I'm a DM running Storm King's Thunder, and it's likely the party will soon get the Shard of the Ise Rune item (p. 236-237). I'm reading through the description, and while I understand most of it, I'm confused about how exactly the "Gift of Frost" property works and what it does.
Gift of Frost. You can transfer the shard's magic to a nonmagical item—a cloak or a pair of boots—by tracing the ise rune there with your finger. The transfer takes 8 hours of work that requires the items to be within 5 feet of each other. At the end, the shard is destroyed, and the rune appears in blue on the chosen form, which gains a benefit based on its form:
Question #1: What does one need to do during these 8 hours of work? It is saying that you need to stand there for 8 hours straight while tracing the rune the whole time? Or is it just saying that you start the process by tracing the rune, and then all needs to happen is that the items need to remain within 5 feet of each other for the next 8 hours for the process to complete its work?
Question #2: Once the transfer is complete, does the cloak or pair of boots have all the other abilities of the original Shard, or does it only have the couple abilities listed for the specific item after the Gift of Frost description?
This confuses me because it says that you "transfer the shard's magic", which makes me think that it means the item has all the Shard's abilities. However, the description of what happens to the Cloak says that it gives the wearer resistance to fire damage but it seems that it would already have that from the "Frost Friend" ability of the rune. It also is odd that the Shard is "very rare" while the clothing that you can transfer its magic into is only "rare".

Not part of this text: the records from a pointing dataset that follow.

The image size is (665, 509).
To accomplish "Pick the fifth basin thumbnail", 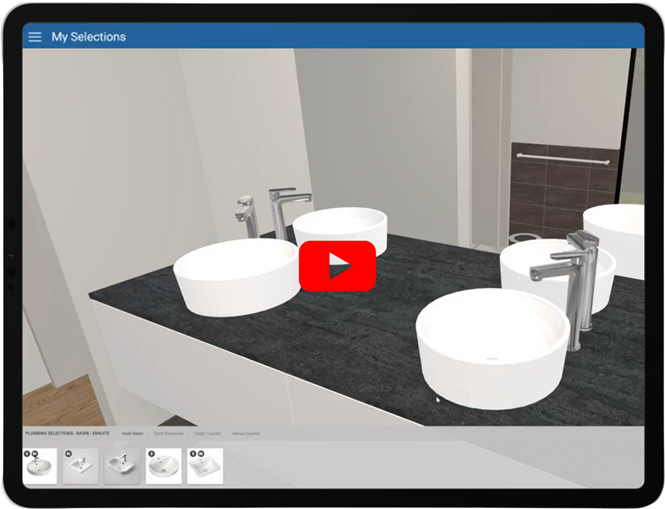I will [205, 466].
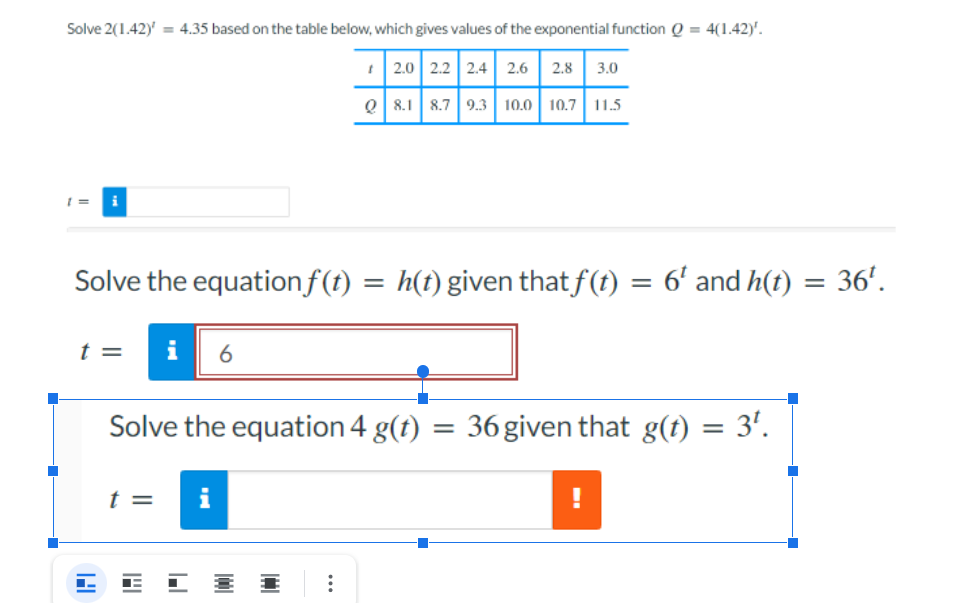Click the table cell showing 10.0

click(x=516, y=104)
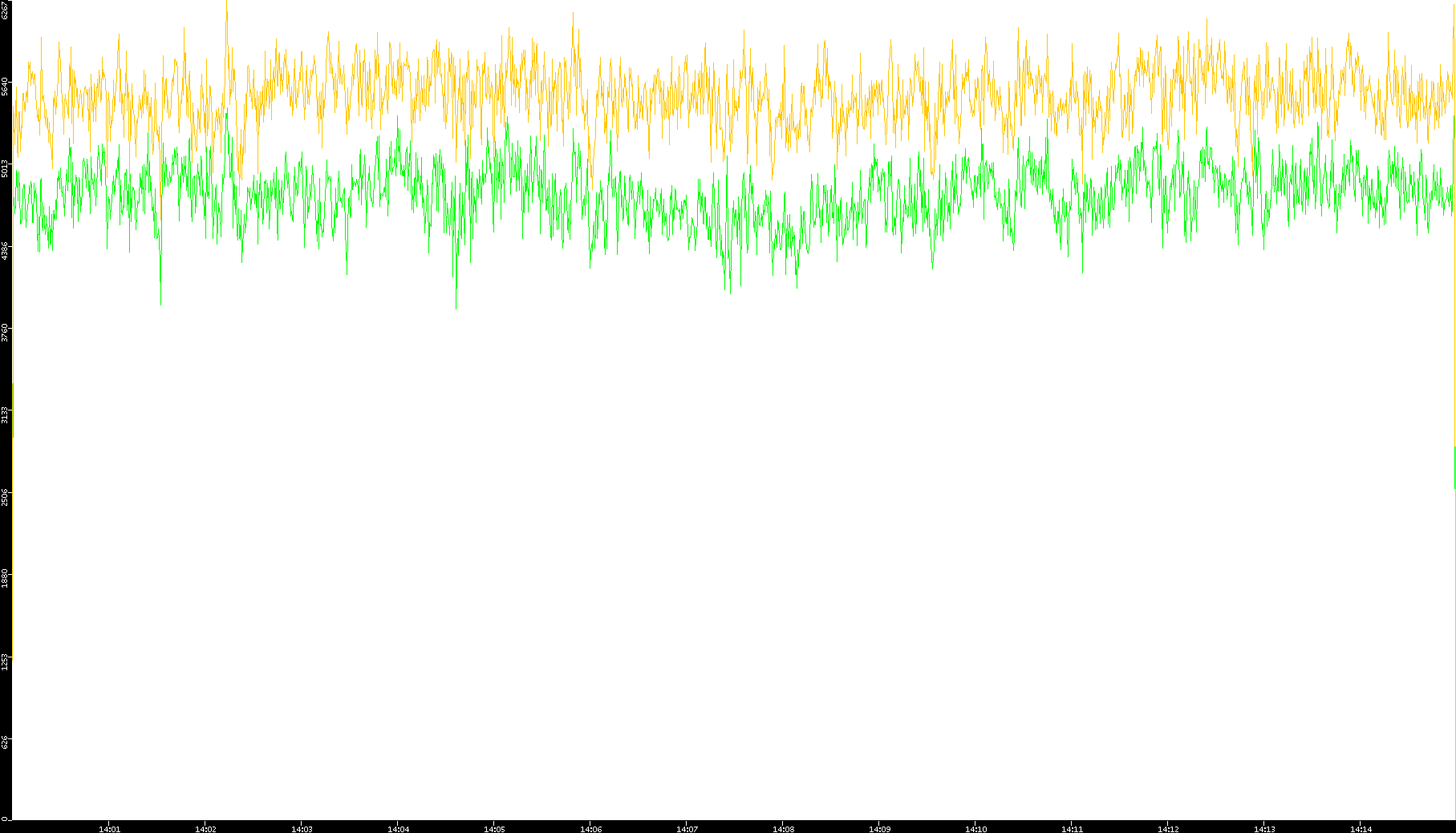The width and height of the screenshot is (1456, 833).
Task: Click the 5640 value on vertical axis
Action: (x=6, y=87)
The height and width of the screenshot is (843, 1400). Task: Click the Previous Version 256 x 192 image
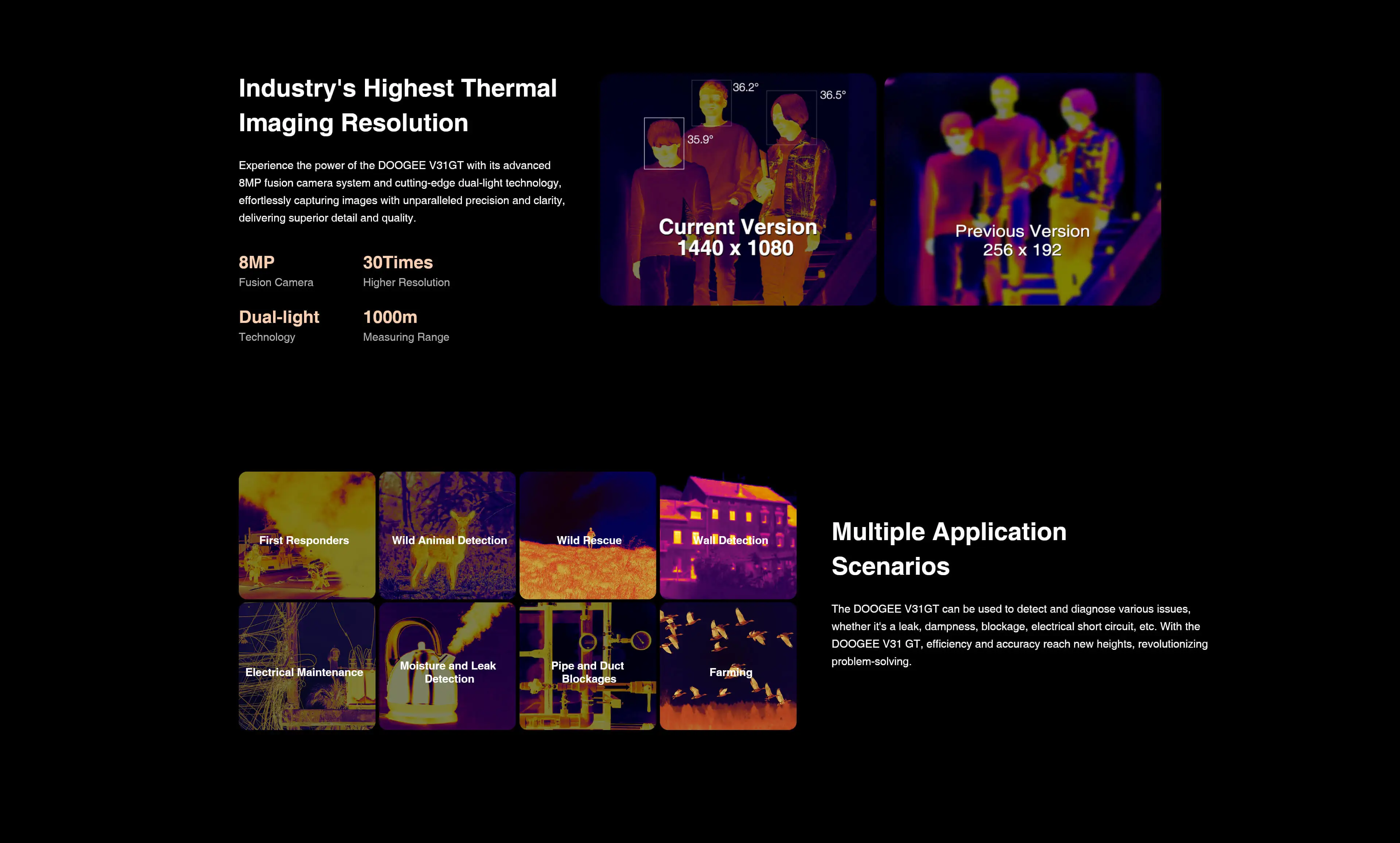(1022, 189)

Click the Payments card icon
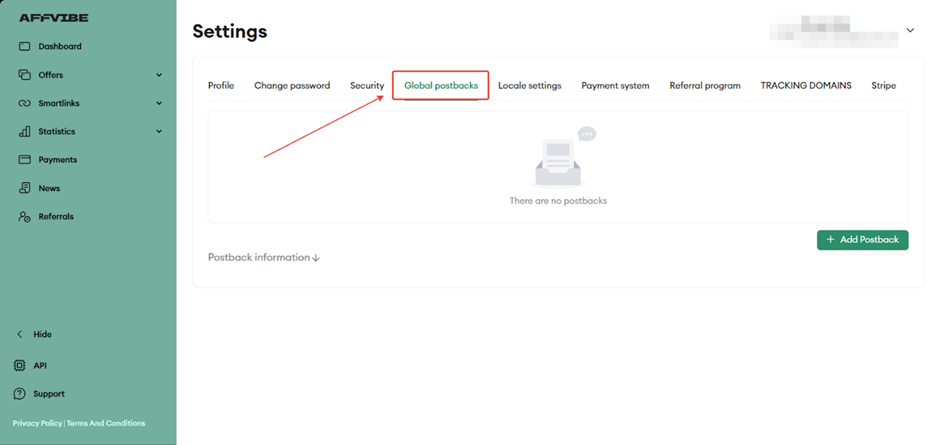pos(25,160)
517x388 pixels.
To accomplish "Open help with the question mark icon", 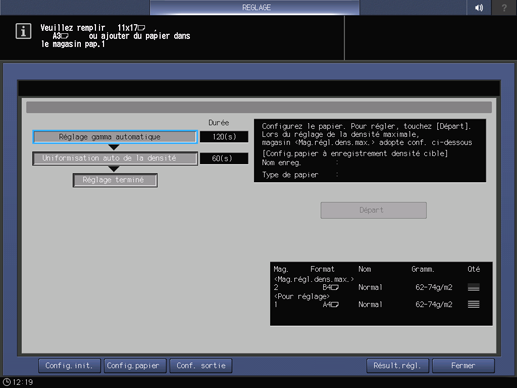I will 504,8.
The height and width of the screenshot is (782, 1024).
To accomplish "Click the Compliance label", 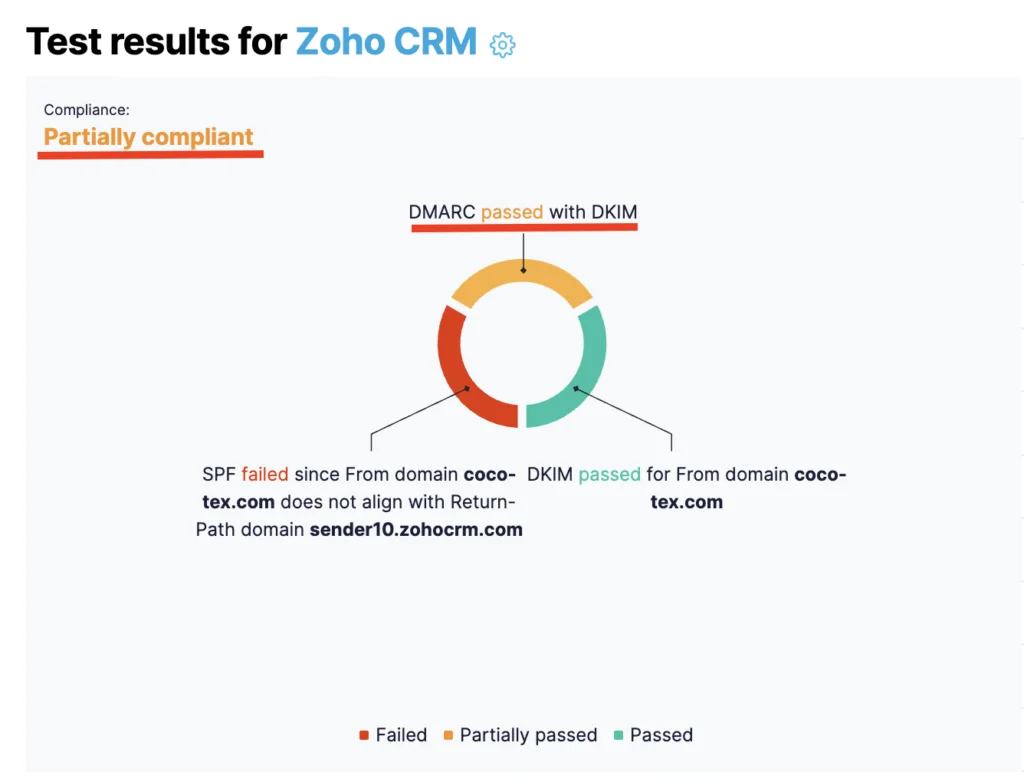I will click(x=87, y=110).
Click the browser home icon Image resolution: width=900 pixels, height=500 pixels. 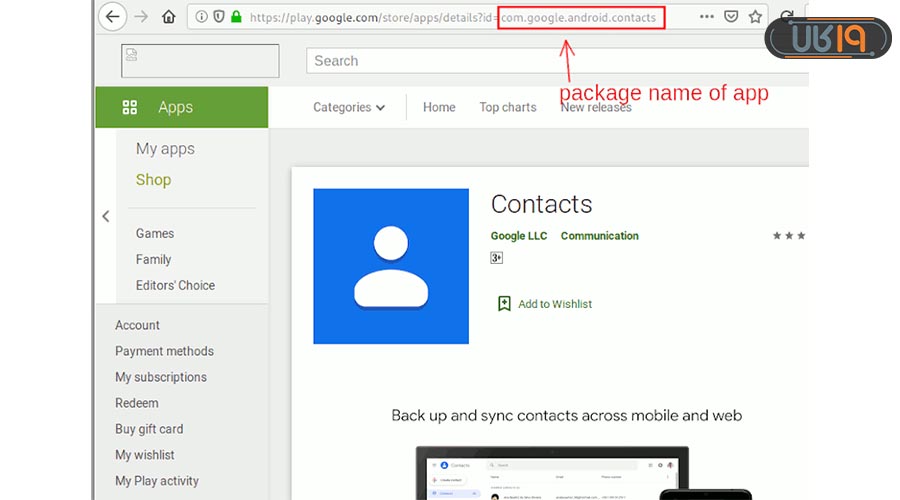point(169,17)
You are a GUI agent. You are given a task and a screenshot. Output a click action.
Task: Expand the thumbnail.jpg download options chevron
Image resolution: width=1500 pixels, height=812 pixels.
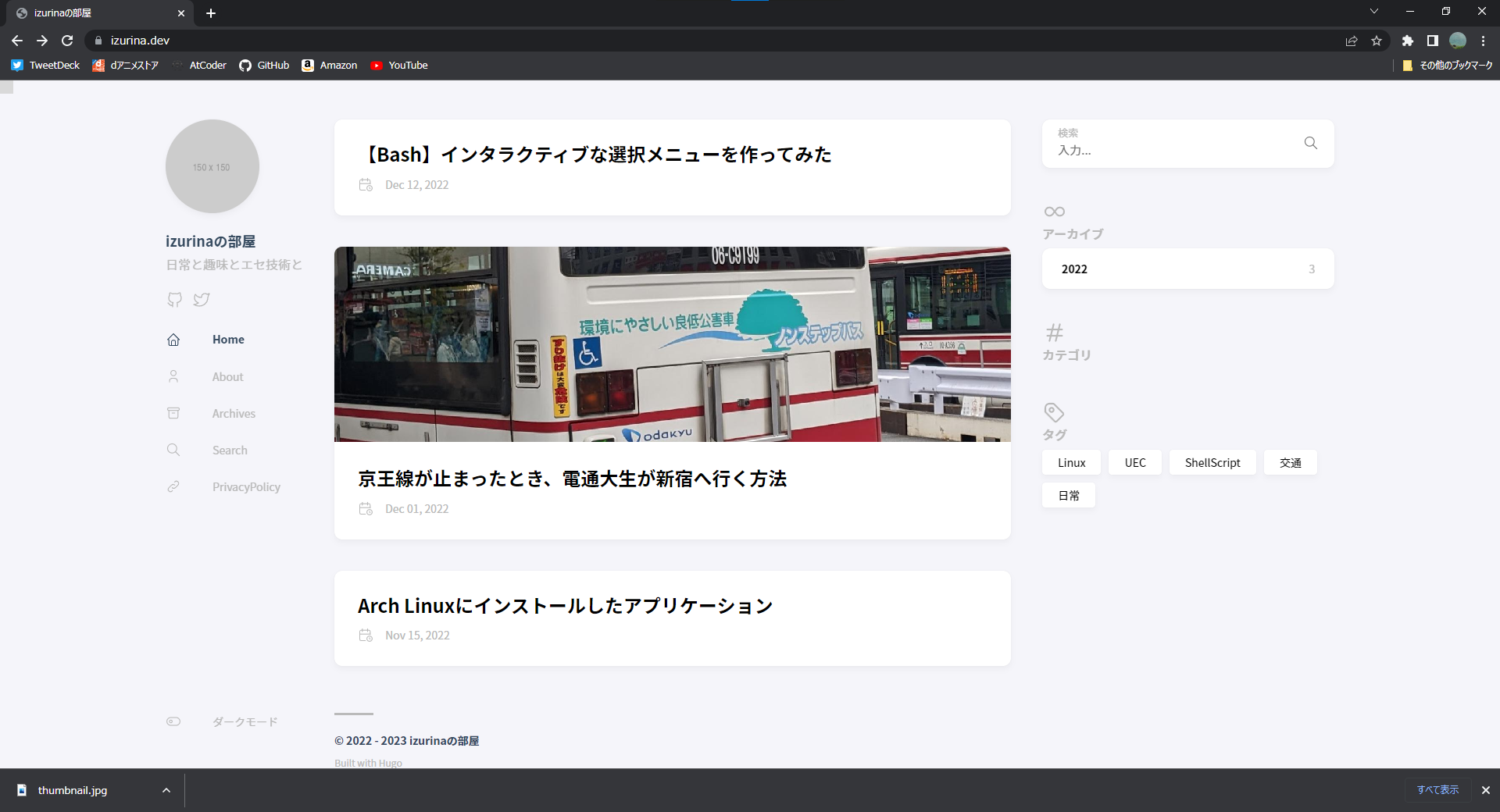[166, 790]
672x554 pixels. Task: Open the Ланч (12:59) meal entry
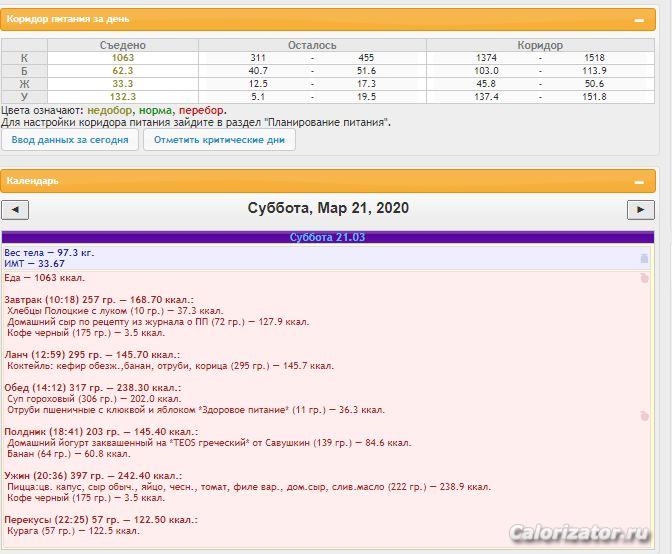click(x=91, y=355)
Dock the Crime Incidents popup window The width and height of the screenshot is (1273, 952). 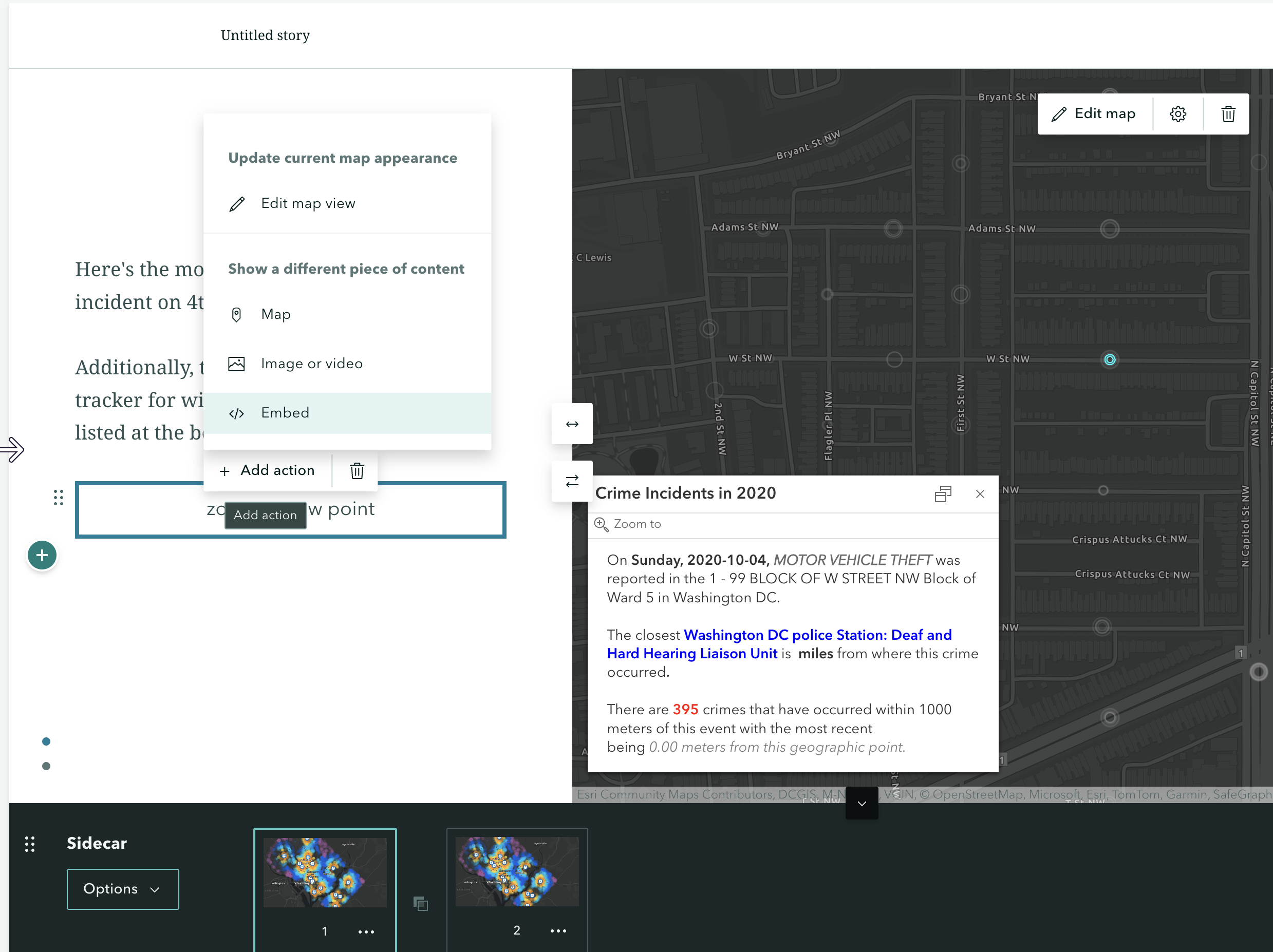[943, 493]
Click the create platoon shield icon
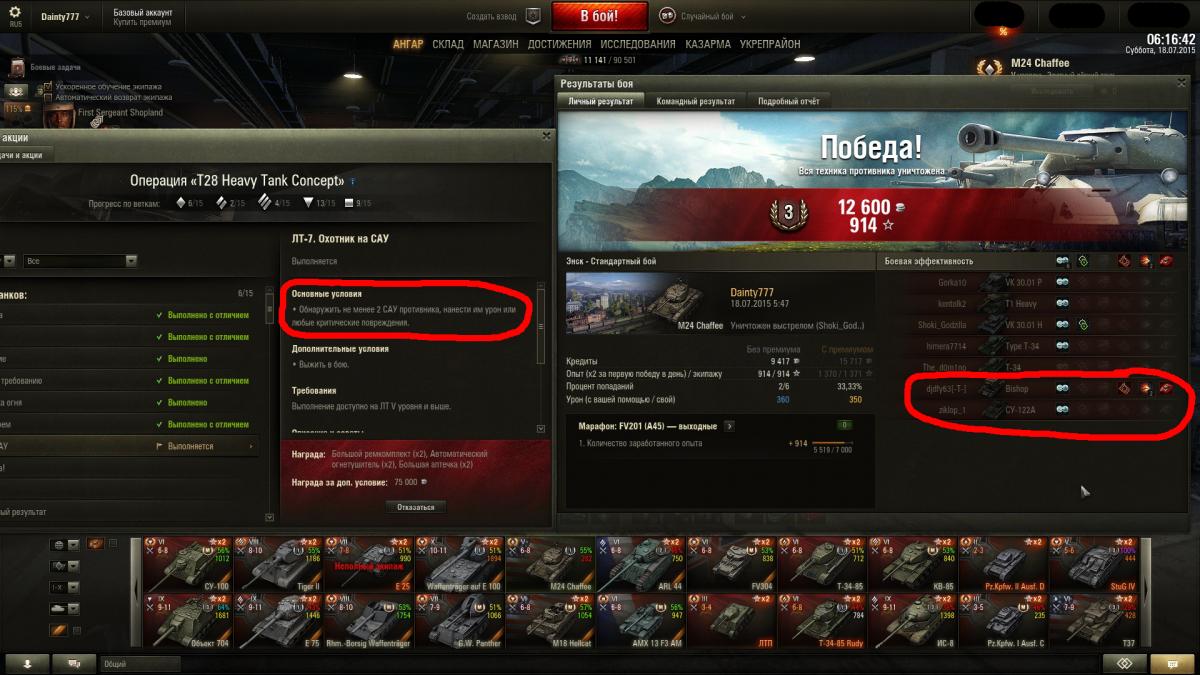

On the other hand, if it doesn't give all the shard's abilities to the new clothing, why would you want to use the Gift of Frost ability at all? It seems like you'd be giving up an awful lot of useful abilities, changing from an item that's worth "very rare" to one that's only worth "rare".
So I am just very confused about how this item works at all, as it's the first rune-based item in the campaign that we're likely to run into. I feel like I must be misunderstanding it entirely.